If we bring in the implementation, then we have many more challenges. Imagine a crazy situation for example sake to understand the problem (of course in SCA it does not remain so crazy a situation after all). Let me have a C++ implementation to which I provide a CORBA IDL interface and I want to configure the C++ implementation with different database connectivity protocols (at will) and make this configured implementation (a component in SCA) available to a Java implementation which wishes to refer to it using a Web services protocol or better even having a COBOL implementation wishing to refer to this C++ implementation. Now, my requirements are I have these implementations which I don’t want to touch, and I wish to configure and wire them together in a descriptive manner (configuration files). Hence, the contraption on which these components would play would need to introspect these implementations (C++, COBOL, Java ) find if the implementation expose the promised and published interfaces (CORBA IDL, WS) and if these implementations can actually be properly configured (database connectivity) and if the source and target components interfaces are compatible and finally if the protocol bindings the interfaces demand can be made available between these components. An SCA based runtime can do all that. Which means an SCA runtime should support IDL, RMI, WS, COBOL, Java, EJB, BPEL, C++, HTTPS, HTTP, TCP, etc. etc. etc.

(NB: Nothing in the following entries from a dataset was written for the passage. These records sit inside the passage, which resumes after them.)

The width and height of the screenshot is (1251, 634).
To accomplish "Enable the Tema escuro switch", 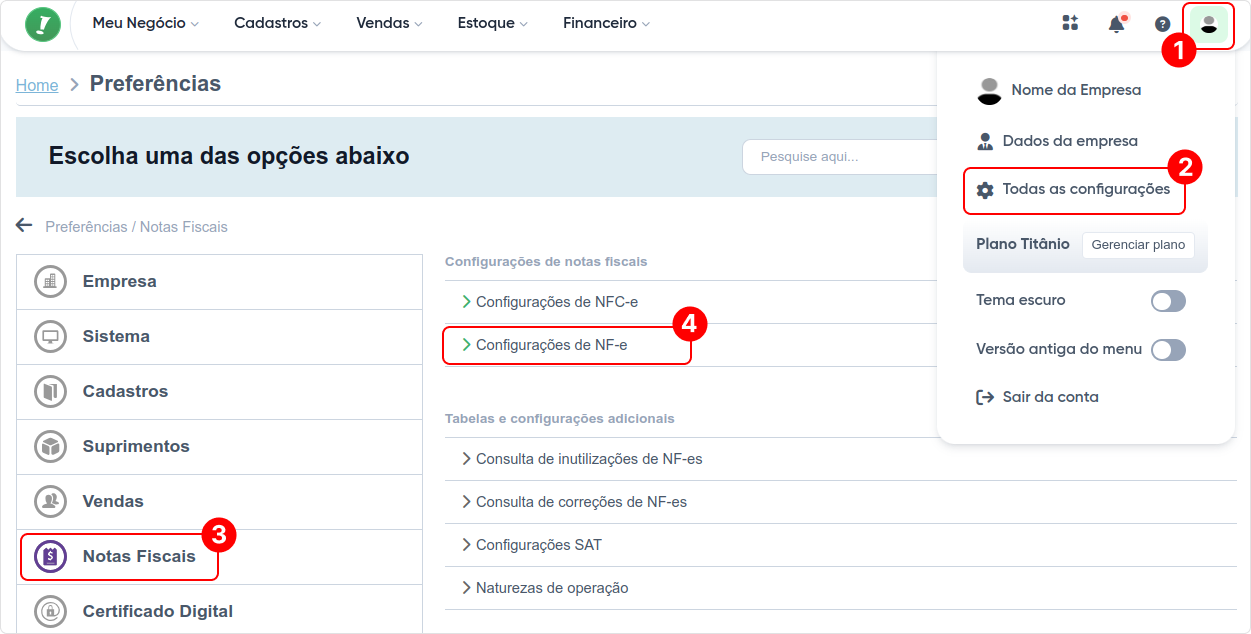I will (x=1168, y=301).
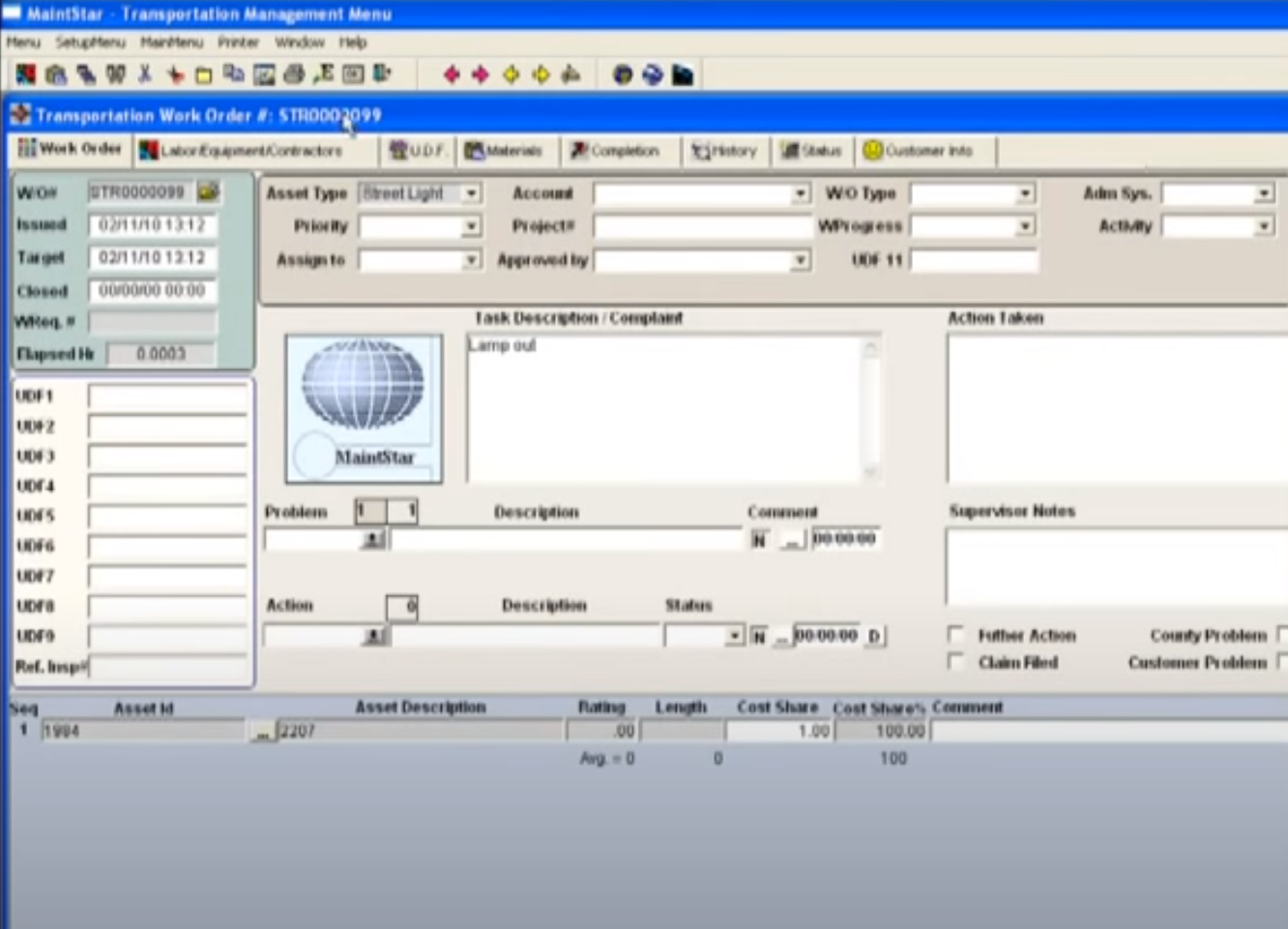Check the Claim Filed checkbox

tap(956, 662)
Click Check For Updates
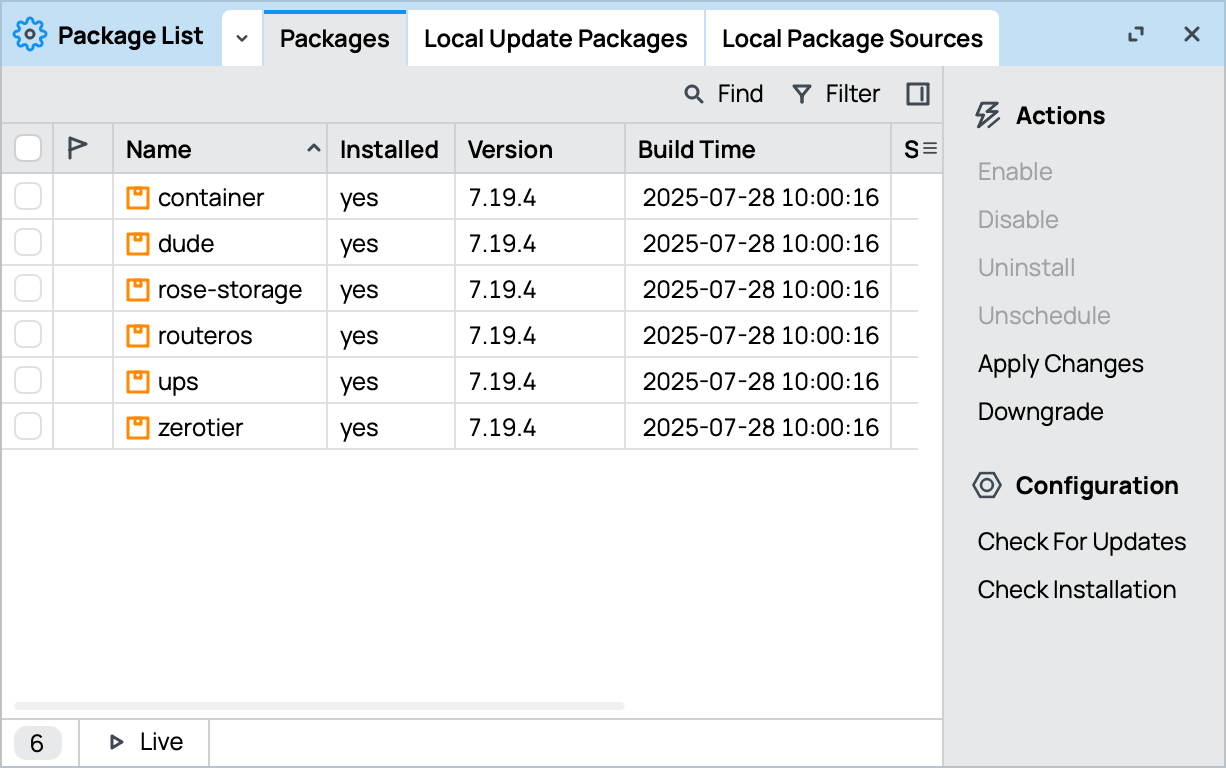The width and height of the screenshot is (1226, 768). [1081, 542]
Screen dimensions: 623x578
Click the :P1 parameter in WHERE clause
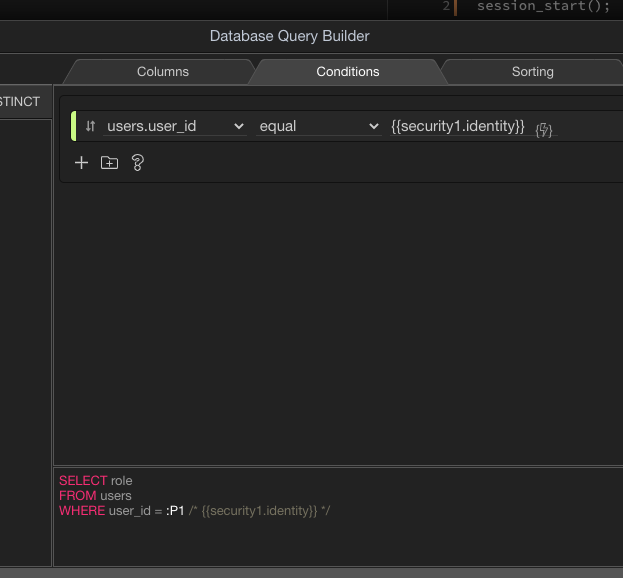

Too much of a promise!!!???

Well, yes and no.

SCA has a wonderful extension mechanism by which you could extend the platform with new interface types, implementation types and binding types. So you have it. The specifications get into details of some of these programming languages, bindings and interfaces at the moment and specify how these have to be handled given the above set of requirements. So expect a chain of SCA related specs or appendix specs!

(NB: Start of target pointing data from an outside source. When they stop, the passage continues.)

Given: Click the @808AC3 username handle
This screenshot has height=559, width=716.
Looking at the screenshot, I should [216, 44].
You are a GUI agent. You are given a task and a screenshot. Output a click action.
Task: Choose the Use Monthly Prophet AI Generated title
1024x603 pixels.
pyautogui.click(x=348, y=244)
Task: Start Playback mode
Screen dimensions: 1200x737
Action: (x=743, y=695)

In the final analysis, SCA enables description of component to component inter-dependency. It specifies the component architecture, which WSDL is not concerned with. Secondly, SCA promises to provide tremendous flexibility in being able to specify, configure and wire components together – implementation to implementation flexibility (varying with properties), implementation to interface flexibility, interface to binding flexibility. So flexibility delivered in more areas than WSDL. And all this flexibility is provided through component and composite configuration files. Hence, the programmer can be relieved of writing a great deal of plumbing code (no RMI, no WS, no HTTP in his/her code) – only business logic! Sounds too good to be true? This is not entirely true however.

Suppose I am writing an implementation which is a POJO or an EJB. I still have to have put Java and EJB annotations for references, properties and services. The SCA specifications would also support Java and EJB annotations and then if I specify a Web services interface to it, the SCA runtime would introspect the code and verify if the published interface is compatible with the actual implementation using the annotations. I could now specify Web services or RMI binding for inter-component communication. However, I don’t need to write any Web services or RMI related code here. Only a few annotations in the code and a few configuration set up in the SCA composite files would suffice.

The concept of ComponentType is extremely powerful in SCA. In case the SCA cannot verify the implementation through introspection, it can use an accompanying componentType (which has been provided by the implementation supplier graciously) to discern for the “intentions” of the component – services, interfaces, dependencies, properties.

Some of these concepts are mature in the field of Java/J2EE and Web services and hence developers from this community may not find it shocking or eye opening at the first instance.

The promise and the future of SCA would depend upon how rich the vendor’s SCA runtime is, what performance and interoperability issue might crop up during implementation.